■ Your objective ■
Repeat, please, exactly the lines from the one that has "795x920 pixels. At" through the end of the records below, with pictures dropped.

■ Entries provided ■
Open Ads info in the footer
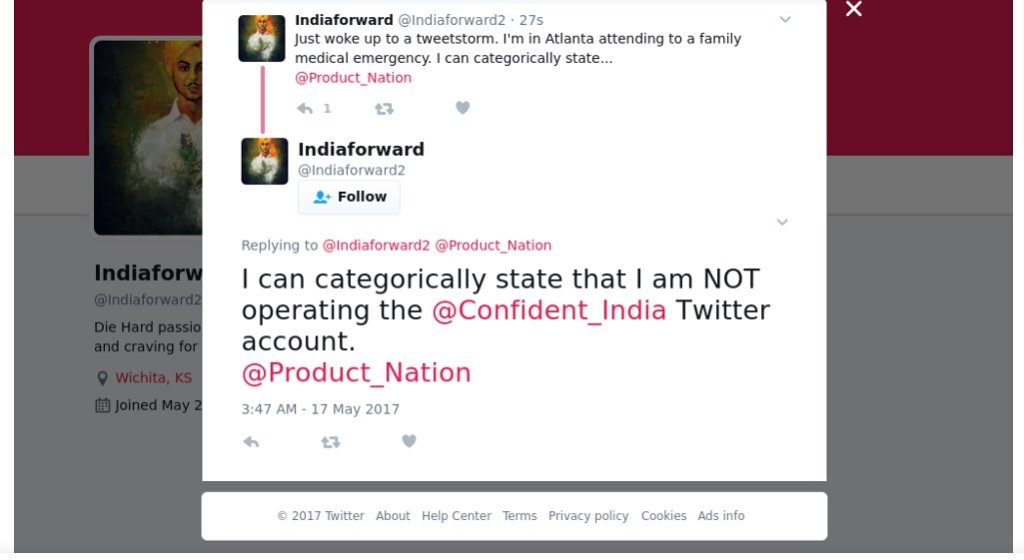1024x560 pixels. pos(721,516)
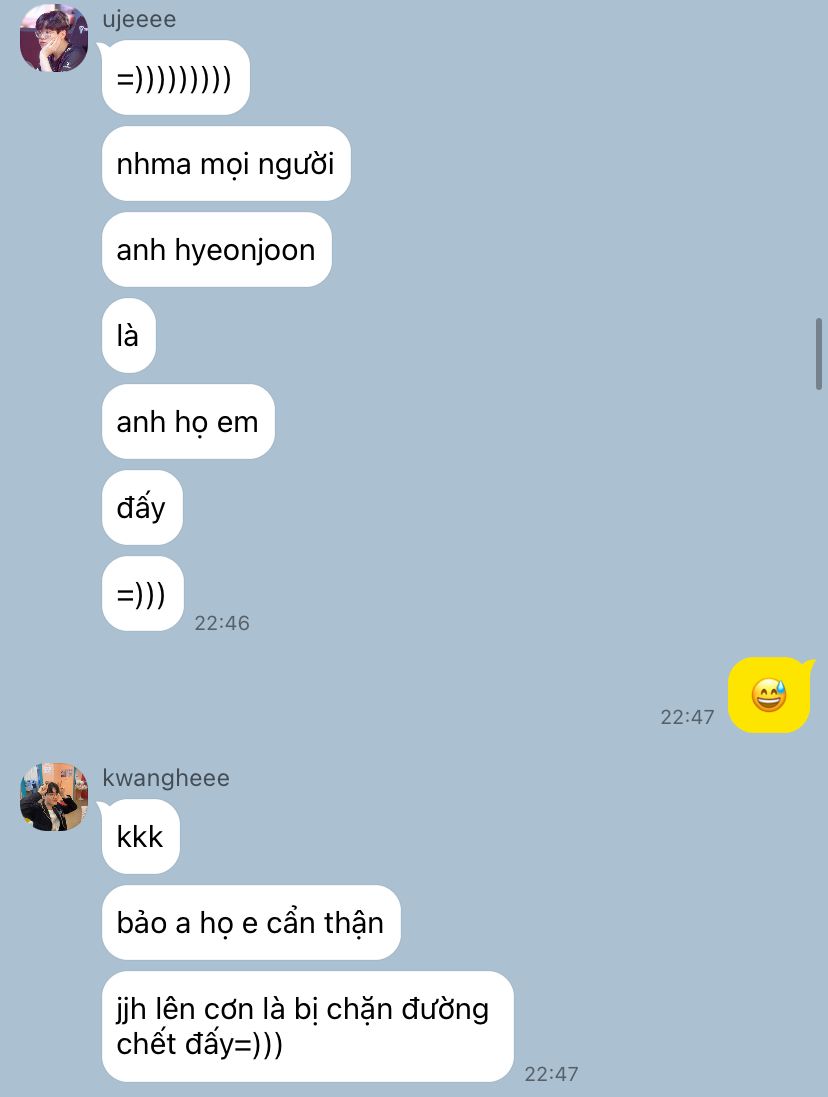Select the "=)))))))))" message bubble
The width and height of the screenshot is (828, 1097).
coord(176,78)
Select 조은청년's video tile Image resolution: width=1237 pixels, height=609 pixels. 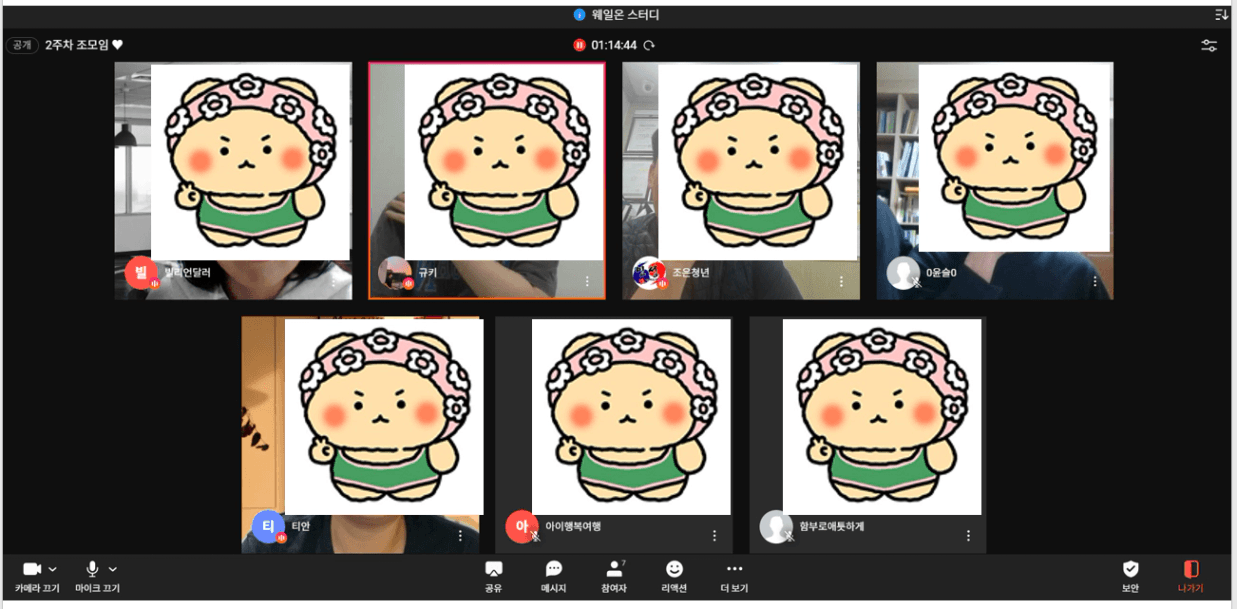[740, 180]
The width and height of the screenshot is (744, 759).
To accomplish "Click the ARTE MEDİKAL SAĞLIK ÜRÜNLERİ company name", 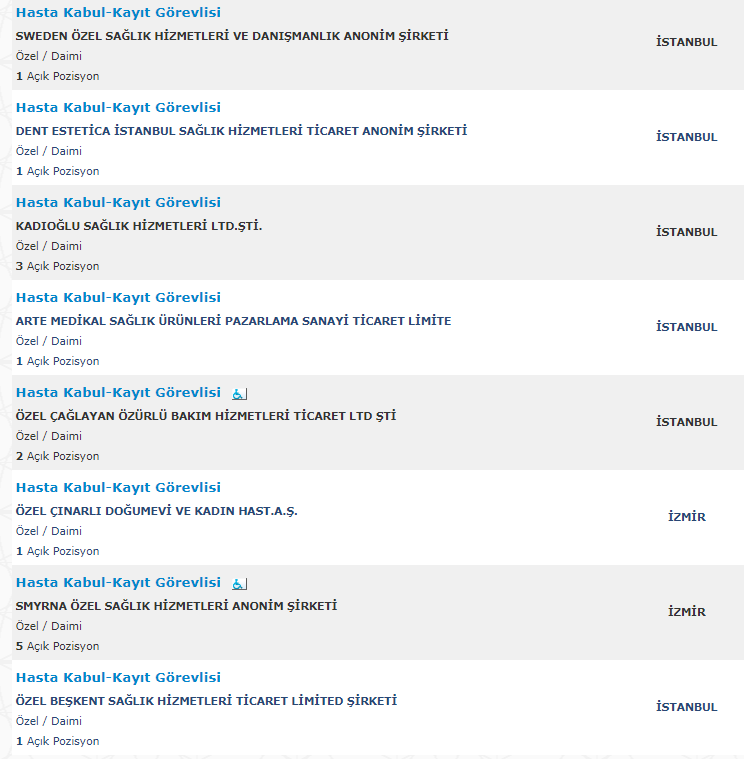I will click(x=233, y=321).
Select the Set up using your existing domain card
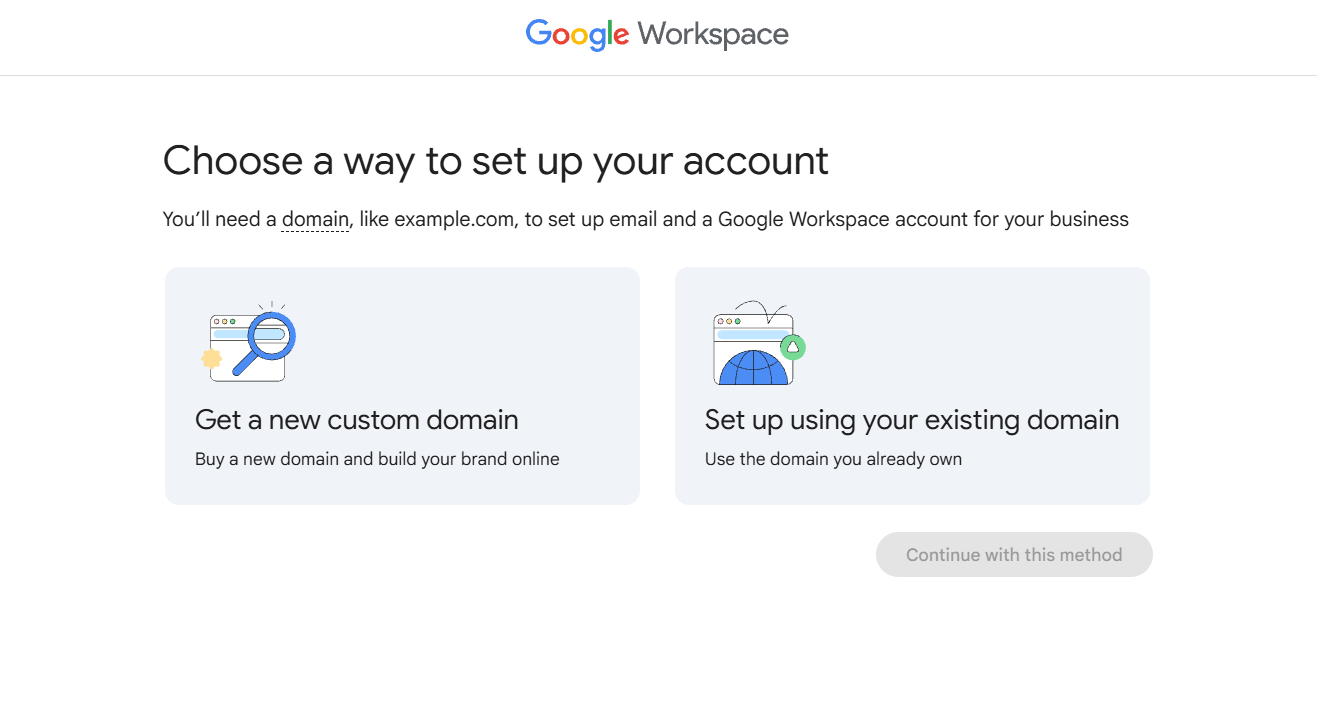Image resolution: width=1332 pixels, height=725 pixels. (912, 386)
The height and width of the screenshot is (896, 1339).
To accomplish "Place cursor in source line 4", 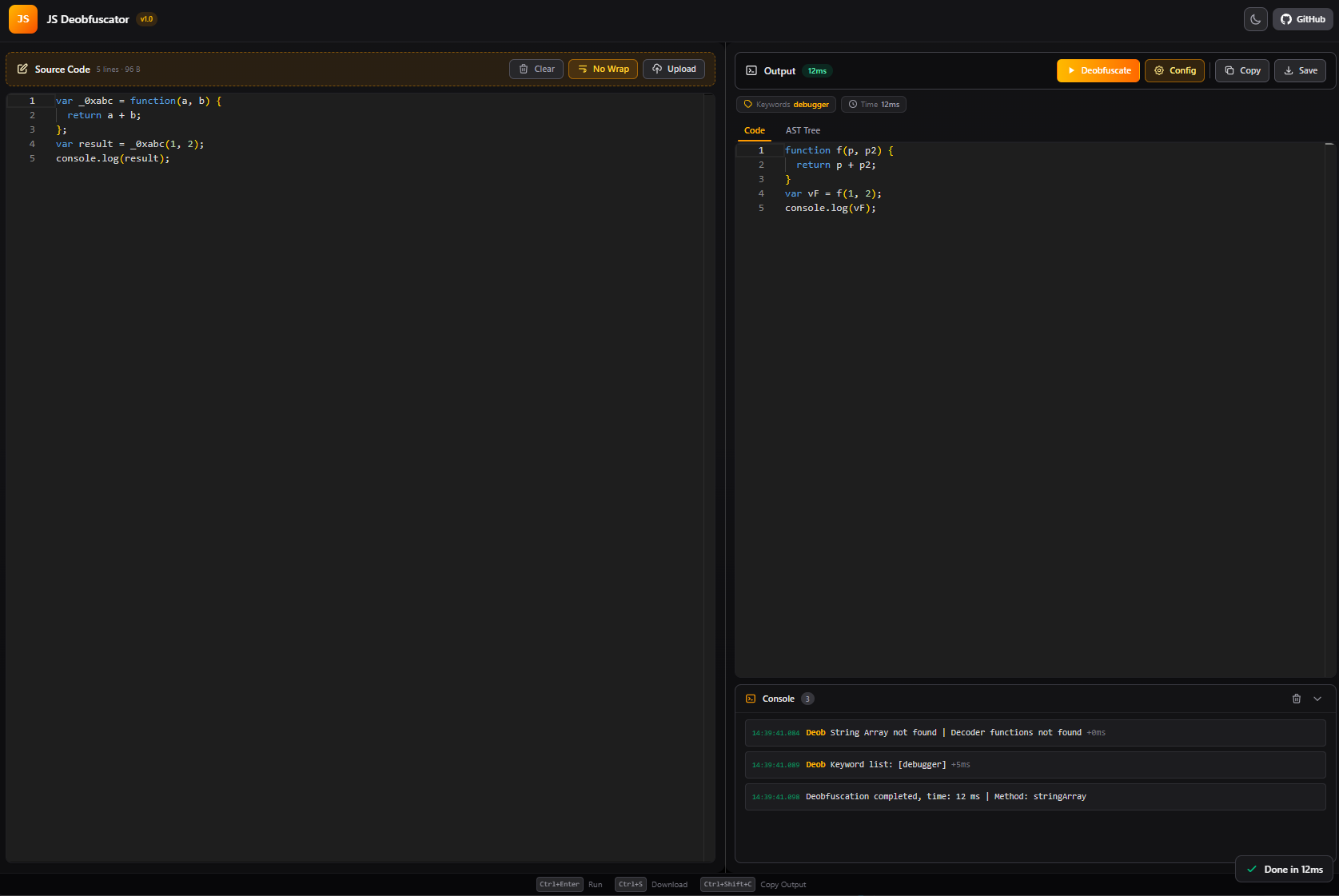I will pyautogui.click(x=130, y=145).
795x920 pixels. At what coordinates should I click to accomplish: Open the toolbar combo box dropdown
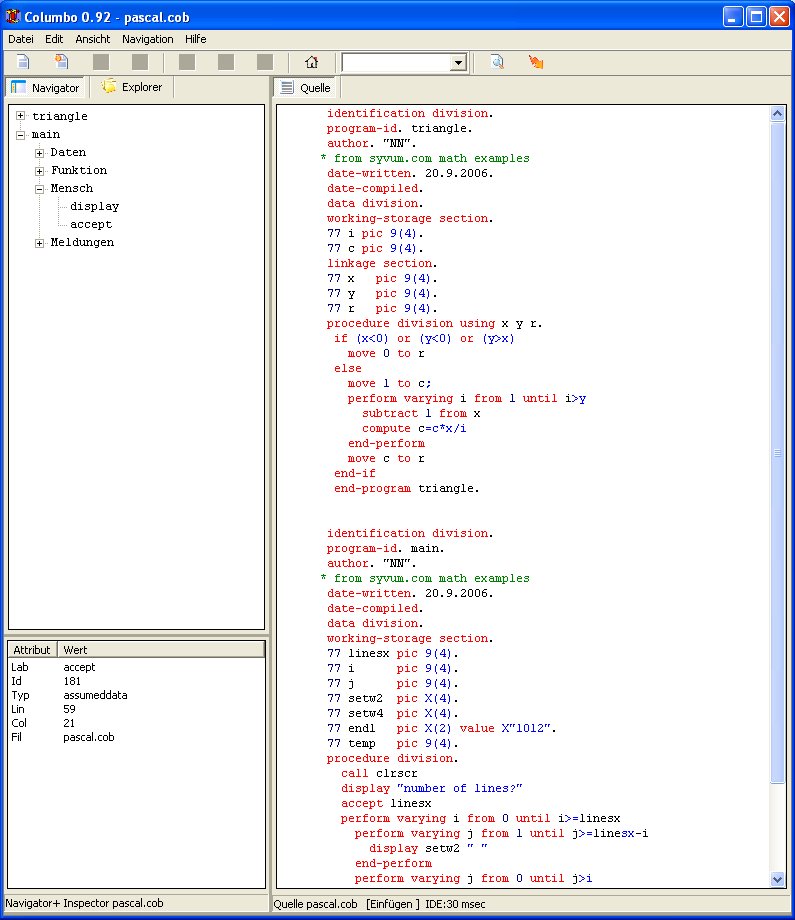click(458, 63)
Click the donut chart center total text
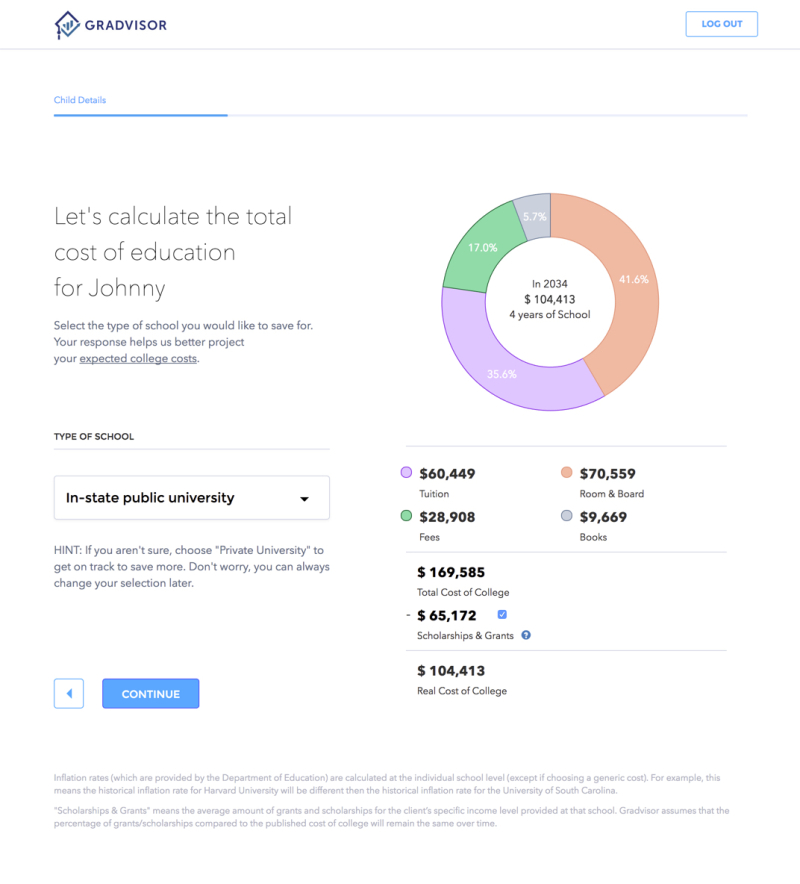 pos(550,299)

■ Problem solution ■
795x920 pixels. At what coordinates should I click to accomplish: Open the toolbar combo box dropdown
click(458, 63)
Click the donut chart center total text
 pos(550,299)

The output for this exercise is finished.